After a controversial loss to the arch-rival U.S. team in the semi-finals, which left the Canadians under threat of discipline for unguarded remarks about the refereeing, the Canadians were all allowed to play in the bronze medal match against France. In that match Diana Matheson scored in added time for a dramatic 1-0 victory. In a press release, Prime Minister Stephen Harper said “the efforts by captain Christine Sinclair and the rest of the team can only be described as heroic.”
•Bronze Medal Winners - Women's Track Cycling Team Pursuit
Tara Whitten, Gillian Carleton, Jasmin Glaesser
In the women's track cycling team pursuit a team of three race over 3 km (3 laps). The London 2012 Olympics was the first Olympics for all three Canadian cyclists. Great Britain won the gold medal and set a world record, the U.S. took the silver, and Canada the bronze. The Canadians' finishing time was three minutes, 17.915 seconds, beating the fourth-place Australian team's time by just 0.181 seconds.

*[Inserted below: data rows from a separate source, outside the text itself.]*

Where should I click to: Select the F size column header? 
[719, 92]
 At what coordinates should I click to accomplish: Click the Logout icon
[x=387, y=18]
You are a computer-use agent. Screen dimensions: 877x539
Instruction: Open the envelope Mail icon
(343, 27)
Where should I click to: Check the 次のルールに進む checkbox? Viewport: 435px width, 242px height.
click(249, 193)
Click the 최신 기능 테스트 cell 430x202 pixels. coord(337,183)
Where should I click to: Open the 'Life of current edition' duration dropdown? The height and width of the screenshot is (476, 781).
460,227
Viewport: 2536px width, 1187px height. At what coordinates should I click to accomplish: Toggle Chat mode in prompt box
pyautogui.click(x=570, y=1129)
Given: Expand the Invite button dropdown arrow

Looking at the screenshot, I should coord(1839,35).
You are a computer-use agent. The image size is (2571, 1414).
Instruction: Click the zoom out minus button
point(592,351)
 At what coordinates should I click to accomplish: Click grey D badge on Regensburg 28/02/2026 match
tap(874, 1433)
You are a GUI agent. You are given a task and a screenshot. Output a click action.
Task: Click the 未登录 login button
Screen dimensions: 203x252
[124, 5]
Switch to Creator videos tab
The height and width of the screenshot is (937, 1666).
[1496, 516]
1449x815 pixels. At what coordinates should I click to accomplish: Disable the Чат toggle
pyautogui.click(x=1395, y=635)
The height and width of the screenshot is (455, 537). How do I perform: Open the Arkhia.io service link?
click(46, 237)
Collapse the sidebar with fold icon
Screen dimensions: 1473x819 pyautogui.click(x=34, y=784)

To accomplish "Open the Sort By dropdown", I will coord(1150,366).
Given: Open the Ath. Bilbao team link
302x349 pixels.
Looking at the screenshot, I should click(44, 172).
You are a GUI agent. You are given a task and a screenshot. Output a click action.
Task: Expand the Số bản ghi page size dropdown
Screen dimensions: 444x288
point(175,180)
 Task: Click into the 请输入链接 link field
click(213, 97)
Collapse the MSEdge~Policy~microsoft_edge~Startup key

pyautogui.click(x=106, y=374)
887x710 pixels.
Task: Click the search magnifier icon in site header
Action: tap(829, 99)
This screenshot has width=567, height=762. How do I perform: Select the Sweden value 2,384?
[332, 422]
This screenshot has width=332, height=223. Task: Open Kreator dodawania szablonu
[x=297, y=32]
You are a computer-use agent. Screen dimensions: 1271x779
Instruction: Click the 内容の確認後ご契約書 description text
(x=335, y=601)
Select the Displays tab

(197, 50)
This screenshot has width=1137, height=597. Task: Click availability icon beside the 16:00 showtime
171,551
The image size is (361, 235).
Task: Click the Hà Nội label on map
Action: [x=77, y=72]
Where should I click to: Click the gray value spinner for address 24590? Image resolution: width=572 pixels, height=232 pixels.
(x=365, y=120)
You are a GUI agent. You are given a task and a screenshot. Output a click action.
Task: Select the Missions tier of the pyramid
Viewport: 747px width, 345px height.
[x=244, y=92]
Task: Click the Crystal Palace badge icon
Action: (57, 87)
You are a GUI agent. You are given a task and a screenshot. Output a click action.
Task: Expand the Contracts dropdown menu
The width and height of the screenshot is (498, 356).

It was the first Olympics for all three cyclists. Tara Whitten, a 32-year old from Edmonton who is working on her Ph.D. in neuroscience, was a world-class cross-country skier before she turned to cycling in 2007. As well as winning a bronze medal in the team pursuit, she just missed the podium, coming in fourth, in the omnium cycling event at the London Olympics. Gillian Carter, 23, from Victoria, managed to recover from breaking her pelvis in November 2011 to be well enough to compete and win a medal in the London Olympics. Twenty-year-old Jasmin Glaesser, who was born in Germany and had lived in Canada for ten years, got her Canadian citizenship in the fall of 2011 so she could represent Canada in the Olympics. She's a student in computer science and math at Simon Fraser university.